● **Activity**: In the data, find each line where the word "file" appears and list that line.

━━━━━━━━━━━━━━━━━━━━━━━━━━━━━━

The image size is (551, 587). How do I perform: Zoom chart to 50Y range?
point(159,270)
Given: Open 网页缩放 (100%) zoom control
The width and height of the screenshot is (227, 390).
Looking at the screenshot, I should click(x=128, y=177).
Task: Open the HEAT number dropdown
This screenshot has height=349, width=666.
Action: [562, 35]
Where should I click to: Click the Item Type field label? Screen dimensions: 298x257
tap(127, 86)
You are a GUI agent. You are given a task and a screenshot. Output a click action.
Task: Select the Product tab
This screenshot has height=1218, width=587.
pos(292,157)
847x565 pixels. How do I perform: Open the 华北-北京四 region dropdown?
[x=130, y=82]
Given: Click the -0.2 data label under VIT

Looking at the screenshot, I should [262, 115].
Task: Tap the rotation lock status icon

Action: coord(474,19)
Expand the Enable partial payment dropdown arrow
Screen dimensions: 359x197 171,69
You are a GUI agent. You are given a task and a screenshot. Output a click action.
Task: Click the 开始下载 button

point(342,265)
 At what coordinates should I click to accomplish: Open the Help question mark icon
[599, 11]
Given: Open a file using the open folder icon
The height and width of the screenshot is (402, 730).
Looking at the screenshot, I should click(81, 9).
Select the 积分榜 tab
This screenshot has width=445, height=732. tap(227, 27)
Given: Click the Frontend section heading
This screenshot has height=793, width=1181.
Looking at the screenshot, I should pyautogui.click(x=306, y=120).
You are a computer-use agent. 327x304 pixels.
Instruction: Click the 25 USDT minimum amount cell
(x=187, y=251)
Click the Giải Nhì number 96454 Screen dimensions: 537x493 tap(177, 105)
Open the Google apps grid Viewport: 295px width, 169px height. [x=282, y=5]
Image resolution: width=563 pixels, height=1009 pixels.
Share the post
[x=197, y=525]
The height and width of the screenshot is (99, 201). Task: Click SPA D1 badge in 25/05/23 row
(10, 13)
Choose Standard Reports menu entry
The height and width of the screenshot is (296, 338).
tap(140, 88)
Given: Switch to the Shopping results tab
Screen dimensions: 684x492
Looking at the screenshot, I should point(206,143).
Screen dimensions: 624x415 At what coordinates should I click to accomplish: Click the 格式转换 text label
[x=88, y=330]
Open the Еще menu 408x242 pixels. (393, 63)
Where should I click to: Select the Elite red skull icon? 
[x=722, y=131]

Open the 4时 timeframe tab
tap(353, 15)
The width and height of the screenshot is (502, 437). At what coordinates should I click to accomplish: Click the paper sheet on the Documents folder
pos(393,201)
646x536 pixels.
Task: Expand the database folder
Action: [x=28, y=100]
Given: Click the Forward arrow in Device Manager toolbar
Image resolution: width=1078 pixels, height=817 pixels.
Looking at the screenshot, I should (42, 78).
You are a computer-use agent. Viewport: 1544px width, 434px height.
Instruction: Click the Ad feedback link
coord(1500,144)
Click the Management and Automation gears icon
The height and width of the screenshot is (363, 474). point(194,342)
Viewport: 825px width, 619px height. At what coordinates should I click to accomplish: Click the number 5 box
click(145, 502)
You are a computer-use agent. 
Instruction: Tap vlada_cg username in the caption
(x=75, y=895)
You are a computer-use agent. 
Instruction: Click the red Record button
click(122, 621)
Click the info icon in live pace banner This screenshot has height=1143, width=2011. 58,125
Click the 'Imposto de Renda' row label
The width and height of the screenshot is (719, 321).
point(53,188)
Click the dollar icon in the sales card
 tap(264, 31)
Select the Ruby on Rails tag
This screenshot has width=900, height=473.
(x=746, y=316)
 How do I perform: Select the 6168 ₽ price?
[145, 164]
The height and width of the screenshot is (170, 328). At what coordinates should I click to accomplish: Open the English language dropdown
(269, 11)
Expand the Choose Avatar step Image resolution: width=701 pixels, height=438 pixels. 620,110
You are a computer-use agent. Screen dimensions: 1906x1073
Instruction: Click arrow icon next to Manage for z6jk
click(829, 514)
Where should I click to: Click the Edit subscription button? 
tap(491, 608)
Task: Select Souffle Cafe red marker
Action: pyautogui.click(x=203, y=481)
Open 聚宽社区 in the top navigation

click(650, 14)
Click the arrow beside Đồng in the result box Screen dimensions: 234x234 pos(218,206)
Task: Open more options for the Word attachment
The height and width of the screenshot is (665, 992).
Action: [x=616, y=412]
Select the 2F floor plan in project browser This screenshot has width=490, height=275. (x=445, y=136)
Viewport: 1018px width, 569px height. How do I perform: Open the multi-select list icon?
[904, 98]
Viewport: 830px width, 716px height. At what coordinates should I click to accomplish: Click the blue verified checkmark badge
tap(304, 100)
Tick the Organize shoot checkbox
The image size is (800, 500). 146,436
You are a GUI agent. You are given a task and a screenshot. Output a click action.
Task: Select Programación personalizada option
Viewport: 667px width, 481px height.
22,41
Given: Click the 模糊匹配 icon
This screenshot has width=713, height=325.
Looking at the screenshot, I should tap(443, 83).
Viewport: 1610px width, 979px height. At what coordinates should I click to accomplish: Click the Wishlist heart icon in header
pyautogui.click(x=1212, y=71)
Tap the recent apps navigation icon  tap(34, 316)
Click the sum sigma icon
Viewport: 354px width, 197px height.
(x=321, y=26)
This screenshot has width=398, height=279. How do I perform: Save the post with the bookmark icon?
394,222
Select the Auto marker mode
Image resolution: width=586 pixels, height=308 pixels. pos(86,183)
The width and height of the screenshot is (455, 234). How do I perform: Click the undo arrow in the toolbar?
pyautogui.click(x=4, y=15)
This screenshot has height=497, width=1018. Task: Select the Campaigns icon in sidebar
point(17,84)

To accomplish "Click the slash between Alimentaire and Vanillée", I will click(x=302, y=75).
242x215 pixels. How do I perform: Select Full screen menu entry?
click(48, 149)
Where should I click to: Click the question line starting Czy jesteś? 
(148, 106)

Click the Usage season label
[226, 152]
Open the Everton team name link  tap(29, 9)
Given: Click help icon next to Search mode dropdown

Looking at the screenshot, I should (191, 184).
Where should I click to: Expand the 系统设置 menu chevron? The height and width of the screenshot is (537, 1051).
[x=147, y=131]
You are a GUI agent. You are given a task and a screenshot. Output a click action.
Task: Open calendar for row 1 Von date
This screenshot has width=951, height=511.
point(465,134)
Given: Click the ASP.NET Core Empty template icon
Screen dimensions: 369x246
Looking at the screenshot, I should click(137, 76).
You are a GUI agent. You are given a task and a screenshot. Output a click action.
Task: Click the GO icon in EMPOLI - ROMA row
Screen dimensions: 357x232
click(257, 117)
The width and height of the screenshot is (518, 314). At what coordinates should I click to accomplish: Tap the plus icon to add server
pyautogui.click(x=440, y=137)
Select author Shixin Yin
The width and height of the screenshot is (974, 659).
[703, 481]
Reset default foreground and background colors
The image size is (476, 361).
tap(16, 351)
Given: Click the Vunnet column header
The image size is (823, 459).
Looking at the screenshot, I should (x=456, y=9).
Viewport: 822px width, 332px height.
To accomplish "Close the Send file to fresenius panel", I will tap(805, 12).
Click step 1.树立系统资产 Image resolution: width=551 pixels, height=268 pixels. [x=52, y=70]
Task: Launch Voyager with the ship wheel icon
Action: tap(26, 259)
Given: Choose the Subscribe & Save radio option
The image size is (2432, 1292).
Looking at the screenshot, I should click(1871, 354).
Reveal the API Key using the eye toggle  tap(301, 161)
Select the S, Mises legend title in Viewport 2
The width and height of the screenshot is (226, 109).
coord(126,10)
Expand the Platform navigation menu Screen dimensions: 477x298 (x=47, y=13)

━━━━━━━━━━━━━━━━━━━━━━━━━━━━━━

● **Response to the task**:
Given: Open a file using the open folder icon
To accomplish "Close the Send file to fresenius panel", I will tap(805, 12).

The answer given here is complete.